- [Assigned task]: Once the line containing "Viewport: 1920px width, 993px height." is found in the data below, repeat it and every later line exactly, leaving the pictures out.

- [Provided data]:
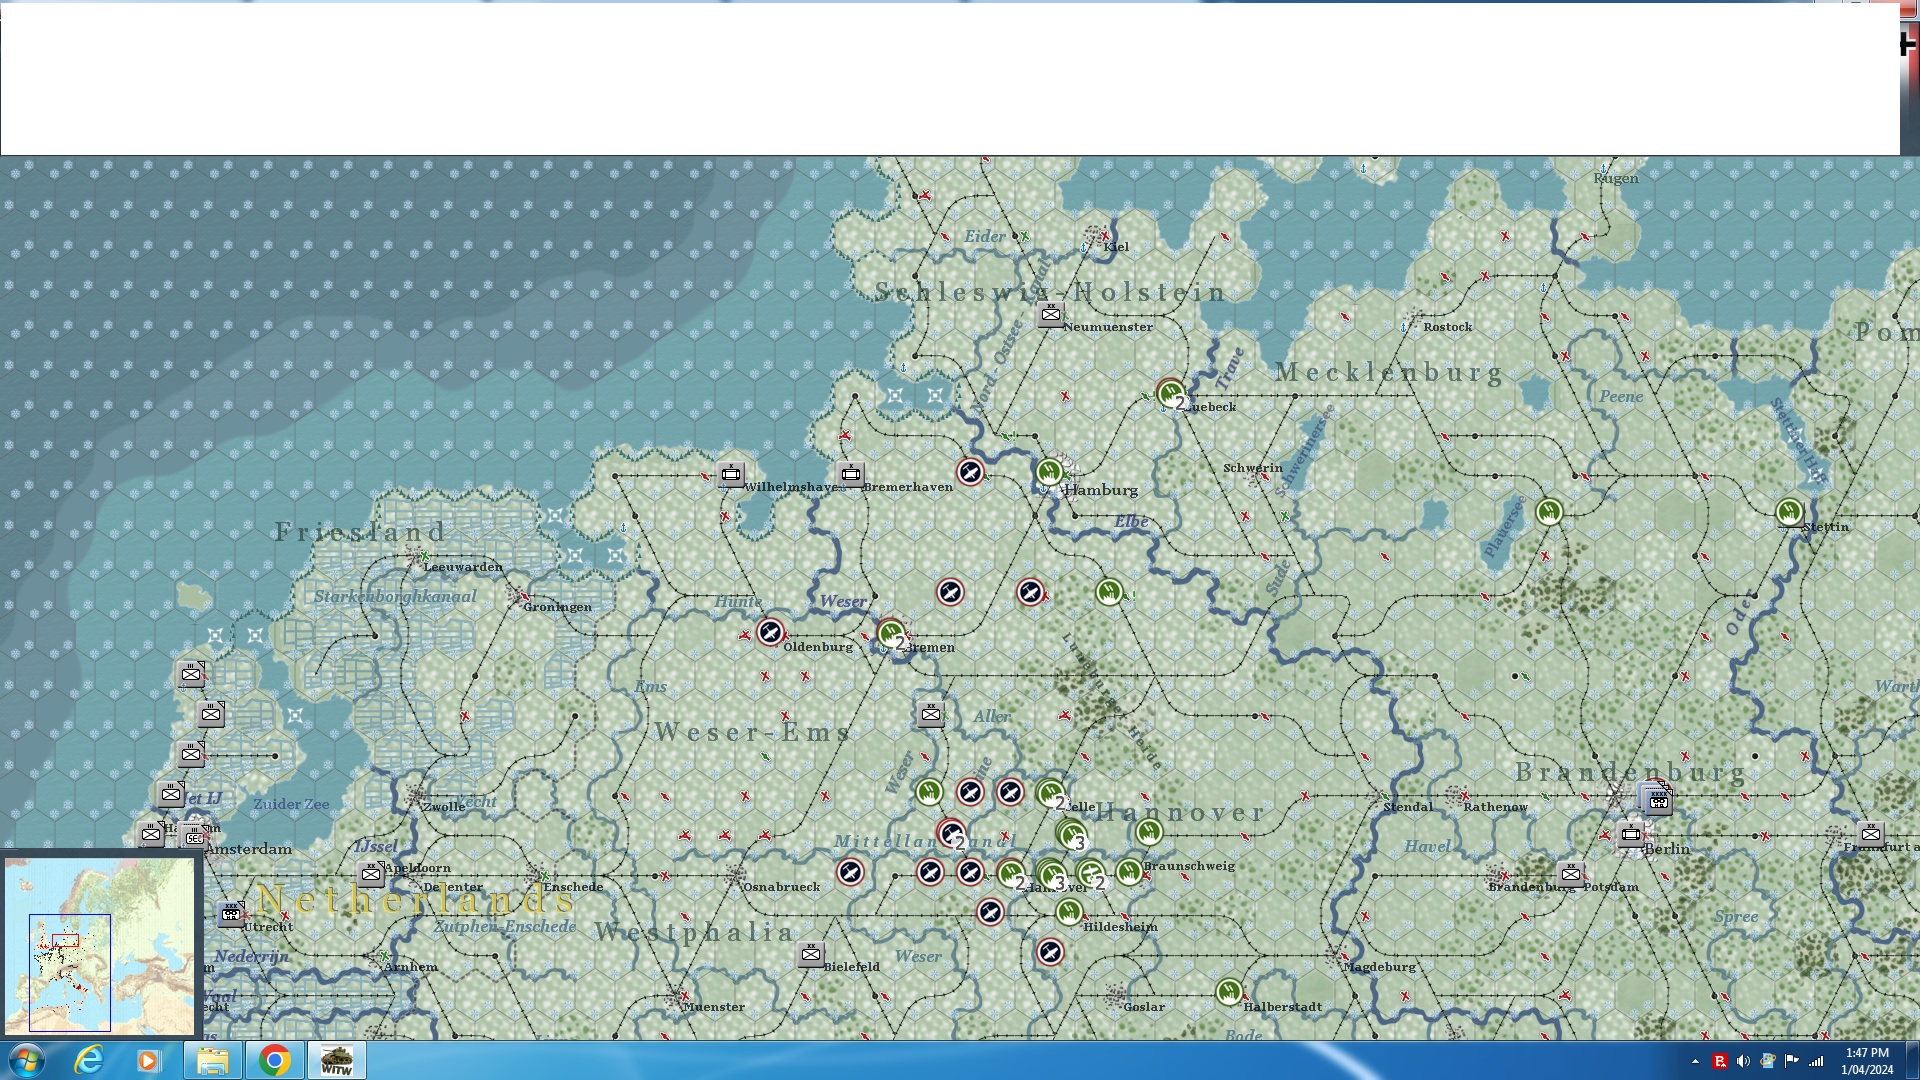Click the Europe minimap overview
Viewport: 1920px width, 1080px height.
coord(100,946)
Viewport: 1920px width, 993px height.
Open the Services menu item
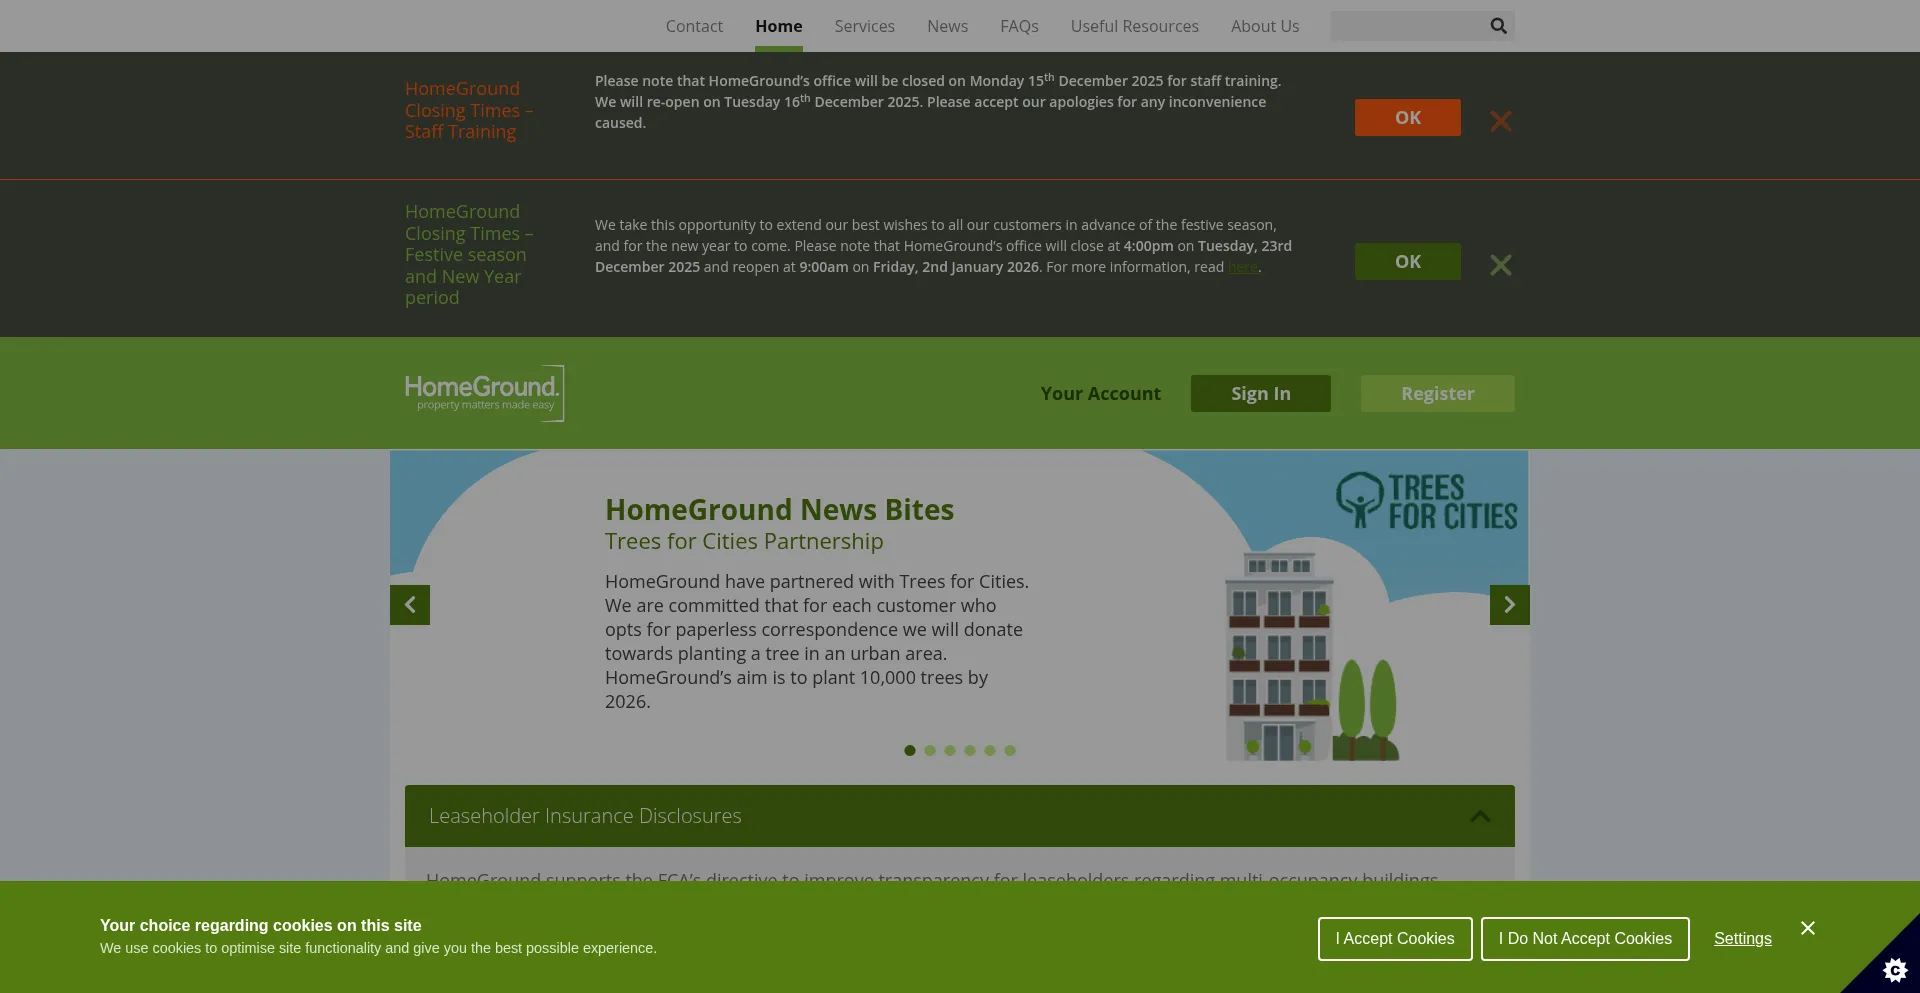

- [Task solution]:
Viewport: 1920px width, 993px height.
Open the Services menu item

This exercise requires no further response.